Author(s): Dr Eluzai Hakim

Scan 1

Left middle cerebral artery (MCA) territory low attenuation. There is loss of the sulci lateral to the area of low attenuation.

Acute left MCA infarction.

Assess and monitor level of consciousness, oxygen saturation, assess swallowing, if dysphagic, not to drink or eat until deemed safe to do so after reassessment, start intravenous fluids to maintain hydration, start high dose aspirin 300mgs orally daily (or if allergic to aspirin, prescribe clopidogrel according to local guidelines), apply intermittent pneumatic compression (IPC) to legs to prevent deep vein thrombosis unless there are contraindications. Review patient by senior doctor daily or if condition changes.

Scan 2

Hyperdense ovoid lesion in the right basal ganglia region, there is associated perilesional oedema (dark rim surrounding the hyperdense lesion) and the right lateral ventricle is compressed suggesting a mass effect.

Right basal ganglia intracerebral haemorrhage, most likely due to uncontrolled hypertension.

Monitor level of consciousness using the Glasgow Come Scale (GCS). If there is a drop of two points on the GCS, rescan the brain in case of increase in the haemorrhage or development of hydrocephalus if intraventricular extension should complicate the clinical picture.
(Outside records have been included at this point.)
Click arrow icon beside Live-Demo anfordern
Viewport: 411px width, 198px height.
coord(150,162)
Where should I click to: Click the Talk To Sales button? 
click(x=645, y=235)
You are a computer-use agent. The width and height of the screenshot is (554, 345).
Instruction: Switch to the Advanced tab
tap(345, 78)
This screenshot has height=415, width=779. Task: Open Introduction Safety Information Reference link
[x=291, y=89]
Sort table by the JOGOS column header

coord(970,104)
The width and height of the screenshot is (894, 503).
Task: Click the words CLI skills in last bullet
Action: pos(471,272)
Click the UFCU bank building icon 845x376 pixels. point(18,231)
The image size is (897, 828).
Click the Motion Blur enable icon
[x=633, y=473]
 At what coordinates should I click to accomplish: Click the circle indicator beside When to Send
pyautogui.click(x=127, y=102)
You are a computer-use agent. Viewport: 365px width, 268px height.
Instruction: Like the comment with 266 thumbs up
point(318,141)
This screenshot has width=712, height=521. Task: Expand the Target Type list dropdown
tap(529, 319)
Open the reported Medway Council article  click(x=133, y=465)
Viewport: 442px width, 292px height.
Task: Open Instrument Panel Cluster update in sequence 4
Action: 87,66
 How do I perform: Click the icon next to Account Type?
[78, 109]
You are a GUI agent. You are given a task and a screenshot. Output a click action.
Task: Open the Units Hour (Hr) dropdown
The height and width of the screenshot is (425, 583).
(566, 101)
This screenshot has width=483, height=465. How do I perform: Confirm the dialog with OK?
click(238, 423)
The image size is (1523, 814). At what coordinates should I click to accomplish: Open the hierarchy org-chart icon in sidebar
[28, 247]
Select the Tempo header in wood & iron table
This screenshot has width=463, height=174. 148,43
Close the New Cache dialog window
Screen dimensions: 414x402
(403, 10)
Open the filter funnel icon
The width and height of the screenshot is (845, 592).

Maintain blood pressure ≤140/80 but above 100/60 mmHg. If dysphagic, keep “nil by mouth” until re assessed. Insert nasogastric tube for feeding, hydration and administration of medicines until patient can swallow safely. Monitor temperature and oxygen saturation in case of aspiration pneumonitis. 

Apply intermittent pneumatic compression (IPC) to prevent deep vein thrombosis. Review patient by a consultant or senior doctor daily in the first week. Inform the local Neurosurgical centre, if there is one, for an opinion on surgical intervention should this become necessary.